It is not every day that Yale medical students come away from a learning event with hoots, hollers, and high fives, but that was the scene at Yale Urology’s recent surgical skills fair, which drew a record number of participants. The annual event is a staff, student, resident, and faculty favorite and provides hands-on learning for everything from gown/glove donning and suturing to Foley placements and ureteroscope navigation challenges.
“We’re quite a multidisciplinary field and this is a great opportunity to showcase that,” said Piruz Motamedinia, MD, residency program director. “There are many diagnoses that overlap with us. Even if these students don’t go into urology, it’s good for them to be familiar with the specialty.”
The exposure can be convincing. Fola Laditi, a fourth-year medical student at Yale, remembers first coming to the event three years ago. He admits at the time it was an afterthought. He registered for the event late, in fact. But as soon as he made it to the first interactive station, he describes a warm, inclusive, and enthusiastic environment. “It’s definitely what helped me pick urology as my subspecialty for my surgery clerkship … The faculty and residents made me feel a part of the team, even as a med student.” Today, Laditi is an officer for Yale’s urology student interest group and hopes to match into a urology residency program in the coming months.
That is music to many ears, particularly Yale Urology’s leader. Professor and Chair Isaac Y. Kim, MD, PhD, MBA, opened the event by explaining his steadfast support of this kind of education initiative. “My personal mission is to train as many surgeon-scientists as possible.” And the key to building interest in urology is building interest in surgery. Several took the bait.
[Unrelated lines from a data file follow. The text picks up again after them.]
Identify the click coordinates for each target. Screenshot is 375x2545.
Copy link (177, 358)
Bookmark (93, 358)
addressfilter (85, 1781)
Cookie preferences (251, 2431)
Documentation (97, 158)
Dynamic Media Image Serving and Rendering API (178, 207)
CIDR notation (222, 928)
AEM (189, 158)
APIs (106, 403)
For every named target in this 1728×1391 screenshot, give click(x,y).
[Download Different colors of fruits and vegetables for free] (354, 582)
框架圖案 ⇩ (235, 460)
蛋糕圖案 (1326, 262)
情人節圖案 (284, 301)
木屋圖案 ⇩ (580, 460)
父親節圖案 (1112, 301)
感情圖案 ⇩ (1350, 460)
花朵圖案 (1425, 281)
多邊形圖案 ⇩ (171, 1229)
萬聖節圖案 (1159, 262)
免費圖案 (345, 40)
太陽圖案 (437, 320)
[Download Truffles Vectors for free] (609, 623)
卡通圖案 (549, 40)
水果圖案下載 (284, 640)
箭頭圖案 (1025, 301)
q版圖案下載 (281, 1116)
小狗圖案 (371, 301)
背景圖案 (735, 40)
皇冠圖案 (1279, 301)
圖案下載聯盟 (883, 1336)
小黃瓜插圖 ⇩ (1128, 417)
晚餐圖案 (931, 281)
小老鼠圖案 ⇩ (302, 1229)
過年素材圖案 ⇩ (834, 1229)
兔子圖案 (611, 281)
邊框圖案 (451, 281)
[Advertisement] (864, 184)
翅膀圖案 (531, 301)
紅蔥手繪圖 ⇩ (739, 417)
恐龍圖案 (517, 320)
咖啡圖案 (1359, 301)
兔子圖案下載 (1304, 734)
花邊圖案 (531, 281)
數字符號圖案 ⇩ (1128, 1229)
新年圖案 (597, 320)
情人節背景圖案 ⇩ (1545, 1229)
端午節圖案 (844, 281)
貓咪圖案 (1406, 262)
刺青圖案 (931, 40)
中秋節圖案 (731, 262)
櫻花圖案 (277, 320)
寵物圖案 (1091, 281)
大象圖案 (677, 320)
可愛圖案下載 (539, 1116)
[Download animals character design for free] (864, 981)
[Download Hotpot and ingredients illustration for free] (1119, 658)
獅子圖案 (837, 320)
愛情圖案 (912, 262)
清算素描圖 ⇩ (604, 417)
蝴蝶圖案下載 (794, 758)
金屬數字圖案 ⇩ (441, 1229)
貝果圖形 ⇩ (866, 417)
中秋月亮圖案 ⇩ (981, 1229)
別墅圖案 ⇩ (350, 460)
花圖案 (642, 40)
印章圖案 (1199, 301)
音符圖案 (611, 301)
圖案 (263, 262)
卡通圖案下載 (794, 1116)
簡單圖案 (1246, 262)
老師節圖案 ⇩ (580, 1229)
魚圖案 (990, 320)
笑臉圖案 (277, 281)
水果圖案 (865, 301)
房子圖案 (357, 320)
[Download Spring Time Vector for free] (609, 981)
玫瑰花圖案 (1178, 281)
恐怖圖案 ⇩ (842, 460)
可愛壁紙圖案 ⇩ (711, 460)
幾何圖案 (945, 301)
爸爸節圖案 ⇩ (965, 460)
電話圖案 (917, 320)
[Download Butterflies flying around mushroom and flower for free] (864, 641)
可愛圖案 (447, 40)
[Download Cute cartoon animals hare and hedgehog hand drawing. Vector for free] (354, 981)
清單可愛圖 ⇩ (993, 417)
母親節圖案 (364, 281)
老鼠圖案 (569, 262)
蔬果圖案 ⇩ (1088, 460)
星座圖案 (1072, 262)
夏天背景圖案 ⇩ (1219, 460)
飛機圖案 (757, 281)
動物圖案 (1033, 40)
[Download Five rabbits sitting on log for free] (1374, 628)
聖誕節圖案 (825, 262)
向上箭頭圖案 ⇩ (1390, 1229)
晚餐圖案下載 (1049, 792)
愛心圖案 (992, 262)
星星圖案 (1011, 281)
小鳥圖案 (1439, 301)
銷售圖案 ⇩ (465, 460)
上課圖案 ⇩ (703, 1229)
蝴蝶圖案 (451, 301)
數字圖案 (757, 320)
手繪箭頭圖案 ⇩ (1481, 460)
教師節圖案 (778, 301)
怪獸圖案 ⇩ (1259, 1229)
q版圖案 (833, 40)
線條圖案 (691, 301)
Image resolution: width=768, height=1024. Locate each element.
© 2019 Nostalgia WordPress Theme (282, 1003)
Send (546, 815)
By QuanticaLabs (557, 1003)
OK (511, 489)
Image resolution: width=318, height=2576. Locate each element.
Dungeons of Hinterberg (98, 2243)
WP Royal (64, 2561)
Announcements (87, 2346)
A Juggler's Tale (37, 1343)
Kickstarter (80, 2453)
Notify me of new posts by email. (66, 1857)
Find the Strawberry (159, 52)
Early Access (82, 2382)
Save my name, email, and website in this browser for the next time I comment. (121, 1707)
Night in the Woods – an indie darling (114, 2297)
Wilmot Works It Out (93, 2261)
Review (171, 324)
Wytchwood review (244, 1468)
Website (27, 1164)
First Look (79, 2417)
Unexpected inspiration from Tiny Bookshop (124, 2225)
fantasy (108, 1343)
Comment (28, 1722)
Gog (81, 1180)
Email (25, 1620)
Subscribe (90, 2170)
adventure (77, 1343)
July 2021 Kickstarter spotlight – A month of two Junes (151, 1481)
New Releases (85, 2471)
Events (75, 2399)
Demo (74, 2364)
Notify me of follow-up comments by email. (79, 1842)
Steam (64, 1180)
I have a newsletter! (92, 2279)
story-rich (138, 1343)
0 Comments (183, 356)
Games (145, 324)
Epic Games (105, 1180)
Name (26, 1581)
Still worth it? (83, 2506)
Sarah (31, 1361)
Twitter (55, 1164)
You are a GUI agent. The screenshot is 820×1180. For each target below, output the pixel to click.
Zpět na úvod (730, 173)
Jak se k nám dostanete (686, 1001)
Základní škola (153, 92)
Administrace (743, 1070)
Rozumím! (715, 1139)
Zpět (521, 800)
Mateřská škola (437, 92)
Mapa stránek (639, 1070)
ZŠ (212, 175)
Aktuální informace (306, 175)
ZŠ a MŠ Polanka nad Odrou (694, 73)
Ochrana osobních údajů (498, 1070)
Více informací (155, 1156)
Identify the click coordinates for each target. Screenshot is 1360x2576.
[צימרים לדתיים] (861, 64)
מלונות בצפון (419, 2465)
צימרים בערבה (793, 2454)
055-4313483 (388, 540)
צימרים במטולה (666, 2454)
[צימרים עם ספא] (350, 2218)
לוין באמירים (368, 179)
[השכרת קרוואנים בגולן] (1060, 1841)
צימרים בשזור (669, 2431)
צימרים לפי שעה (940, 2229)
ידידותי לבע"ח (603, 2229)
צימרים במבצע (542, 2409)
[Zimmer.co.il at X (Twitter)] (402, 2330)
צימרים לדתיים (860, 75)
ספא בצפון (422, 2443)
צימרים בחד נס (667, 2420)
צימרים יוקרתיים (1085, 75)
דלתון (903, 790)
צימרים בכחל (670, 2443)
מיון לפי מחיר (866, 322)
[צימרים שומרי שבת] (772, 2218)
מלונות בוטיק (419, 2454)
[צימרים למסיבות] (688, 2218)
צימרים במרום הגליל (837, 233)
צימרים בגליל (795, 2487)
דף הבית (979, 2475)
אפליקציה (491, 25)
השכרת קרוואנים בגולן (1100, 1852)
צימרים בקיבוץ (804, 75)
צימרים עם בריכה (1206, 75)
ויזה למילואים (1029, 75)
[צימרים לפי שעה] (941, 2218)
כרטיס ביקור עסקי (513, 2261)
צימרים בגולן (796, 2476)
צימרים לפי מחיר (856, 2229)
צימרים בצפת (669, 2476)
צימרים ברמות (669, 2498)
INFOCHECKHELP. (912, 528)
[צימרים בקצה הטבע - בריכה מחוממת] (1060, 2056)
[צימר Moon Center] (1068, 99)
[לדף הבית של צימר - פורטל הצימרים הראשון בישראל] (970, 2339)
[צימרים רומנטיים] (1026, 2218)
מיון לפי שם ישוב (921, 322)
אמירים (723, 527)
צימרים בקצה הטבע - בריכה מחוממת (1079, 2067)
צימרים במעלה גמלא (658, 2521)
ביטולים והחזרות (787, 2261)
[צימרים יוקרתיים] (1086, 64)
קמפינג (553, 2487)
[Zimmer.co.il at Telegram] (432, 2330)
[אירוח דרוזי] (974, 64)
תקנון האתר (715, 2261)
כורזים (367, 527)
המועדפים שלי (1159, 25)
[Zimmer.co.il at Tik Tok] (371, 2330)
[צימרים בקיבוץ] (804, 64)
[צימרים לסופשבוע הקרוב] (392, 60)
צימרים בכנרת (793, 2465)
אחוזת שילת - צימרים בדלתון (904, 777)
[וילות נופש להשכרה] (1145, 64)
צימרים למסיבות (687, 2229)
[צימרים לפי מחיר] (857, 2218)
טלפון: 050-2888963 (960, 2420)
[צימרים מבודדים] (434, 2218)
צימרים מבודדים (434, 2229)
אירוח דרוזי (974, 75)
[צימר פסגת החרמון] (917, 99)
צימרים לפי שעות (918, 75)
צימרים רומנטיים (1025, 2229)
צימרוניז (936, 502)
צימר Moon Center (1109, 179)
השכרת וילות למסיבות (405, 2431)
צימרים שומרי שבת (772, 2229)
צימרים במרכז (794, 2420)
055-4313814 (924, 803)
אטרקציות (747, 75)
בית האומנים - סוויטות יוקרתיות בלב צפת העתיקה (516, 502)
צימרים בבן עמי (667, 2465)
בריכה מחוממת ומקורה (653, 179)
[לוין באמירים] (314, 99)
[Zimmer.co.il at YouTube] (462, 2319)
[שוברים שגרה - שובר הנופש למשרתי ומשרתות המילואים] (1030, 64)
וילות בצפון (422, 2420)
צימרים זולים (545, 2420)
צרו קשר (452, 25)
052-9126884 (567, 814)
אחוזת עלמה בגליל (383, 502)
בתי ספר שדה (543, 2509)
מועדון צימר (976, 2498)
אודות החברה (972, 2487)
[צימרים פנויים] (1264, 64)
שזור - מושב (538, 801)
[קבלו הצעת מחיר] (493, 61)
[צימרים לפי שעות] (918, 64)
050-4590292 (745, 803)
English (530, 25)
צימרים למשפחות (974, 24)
“My biggest takeaway?” answered first-year med student Karthik Chetlapalli, “I didn’t realize minimally invasive and robotic surgery were such a big part of urology.”
“I was anti-surgery coming into school,” said Elena Wilson, also a first-year med student. “But I’ve done some shadowing with urology … It’s great to see the breadth of the field.”
Immersion at the interactive booths and spontaneous networking with faculty and residents sparked further discovery. Allison Law, first-year med student, said she was surprised to learn female urology was part of the discipline. Katherine Rotker, MD, who had a penile prosthesis at her station, said many students were “amazed” the prosthesis is a common treatment for erectile dysfunction and Peyronie’s disease.
Second-year med student Hale Jaeger noted that urology is great at helping connect the dots. “I think many of us were drawn here because we’re learning skills that are really generalizable.”
Faculty discover, as well. “I’m reminded how much we take for granted,” said Thomas Buckley, MD, who led one of the suturing stations. “So many little steps of our surgeries—our care—are routine. I don’t even think about it,” he said. “Events like this help remind me to break things down so I can teach them to others.”
Even residents got in on the action and found that being on the teaching end for a change can be quite refreshing. “I love this,” said PGY-4 Amir Khan, MD. “It’s great to see the enthusiasm. Seeing others excited about what you’re excited about never gets old!”